The New Zealand dollar has been one of the worst-performing G-10 currencies on Wednesday, extending its reversal from Tuesday’s high at 0.6530 to session lows near 0.6400. The overall risk-off sentiment and the dovish monetary policy statement by the RBNZ have punished the kiwi.

NZD dives after RBNZ’s dovish statement

The Reserve Bank of New Zealand has kept the Official Cash Rate unchanged at 0.25% as expected, although the Bank Governor, Andrew Orr has warned about the significant challenges ahead, dampening hopes of a quick economic recovery and weighing on the risk-related New Zealand dollar.

Furthermore, the Bank’s statement has shown its commitment to increase its Quantitative Easing program if necessary, which has increased negative pressure on the kiwi.

On the other hand, investor’s fears of a second COVID-19 wave and US Government’s threat to open a new tariff rift with the European Union have deteriorated market sentiment, which has increased confidence in the safe-haven USD.

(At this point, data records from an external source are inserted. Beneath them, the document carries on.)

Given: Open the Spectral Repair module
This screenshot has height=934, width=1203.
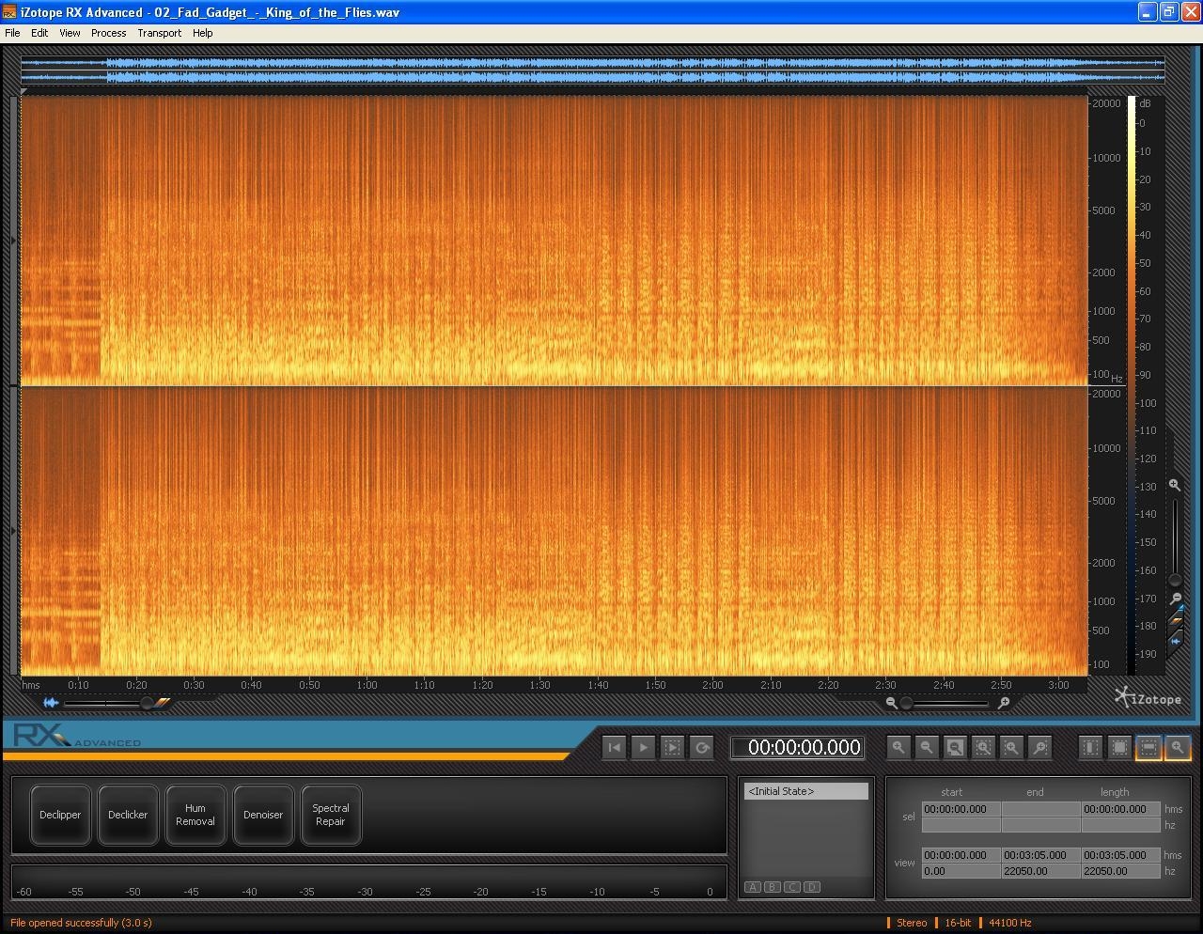Looking at the screenshot, I should [331, 815].
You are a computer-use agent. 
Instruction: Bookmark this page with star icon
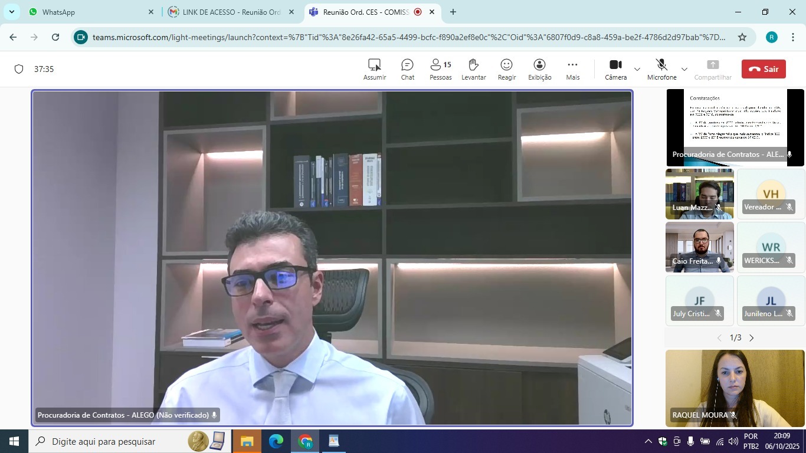tap(742, 37)

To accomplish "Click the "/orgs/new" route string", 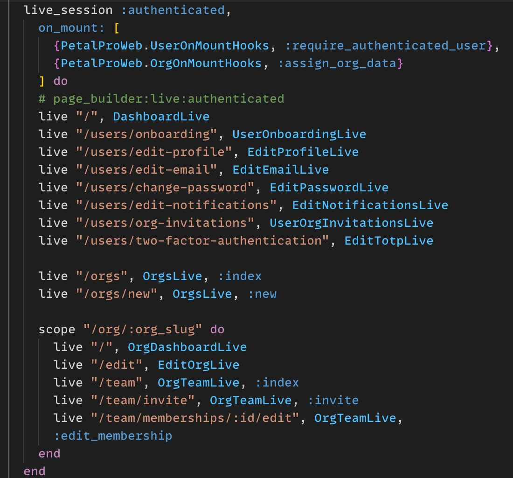I will point(120,294).
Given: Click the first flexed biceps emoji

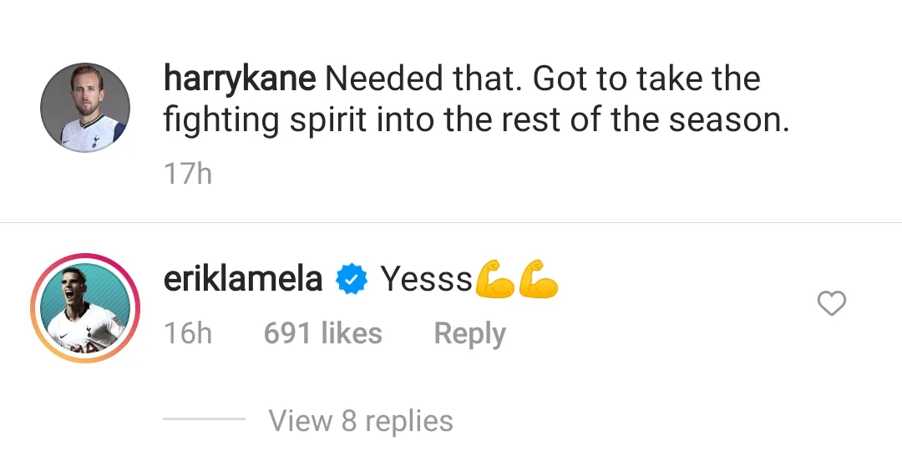Looking at the screenshot, I should click(x=495, y=280).
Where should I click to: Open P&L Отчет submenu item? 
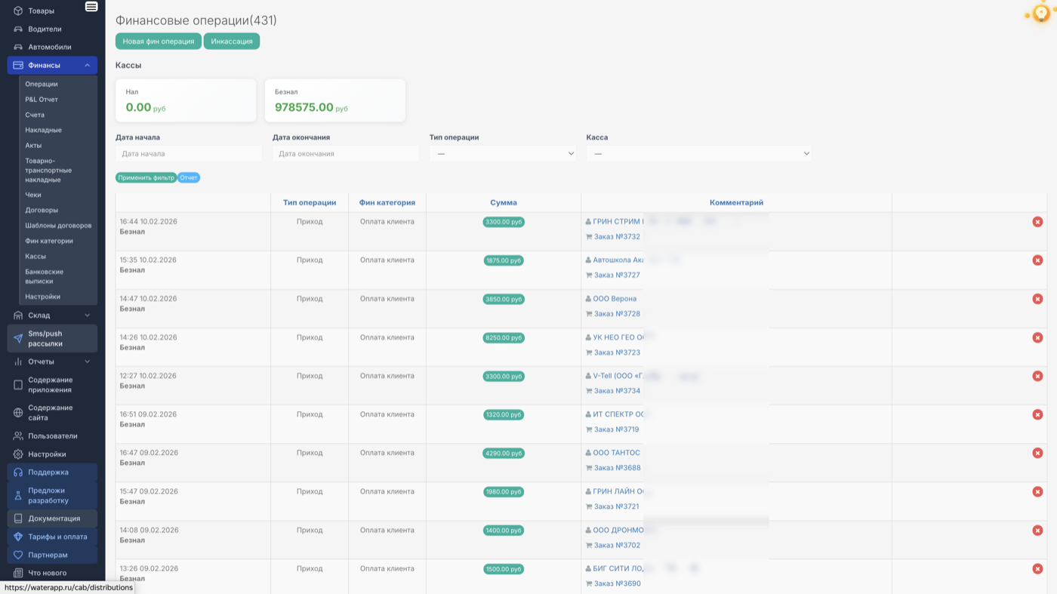[42, 100]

NZD/USD is risking a dip towards 0.6000 – Rabobank

On a longer-term perspective, the Rabobank FX Analysis Team warns that RBNZ monetary policy might pull the pair towards 0.6000 area,  “We see the risk of a pullback to the NZD/USD 0.60 area by year-end. In view of the huge reflation trade in recent weeks, we have revised this forecast up from 0.57.”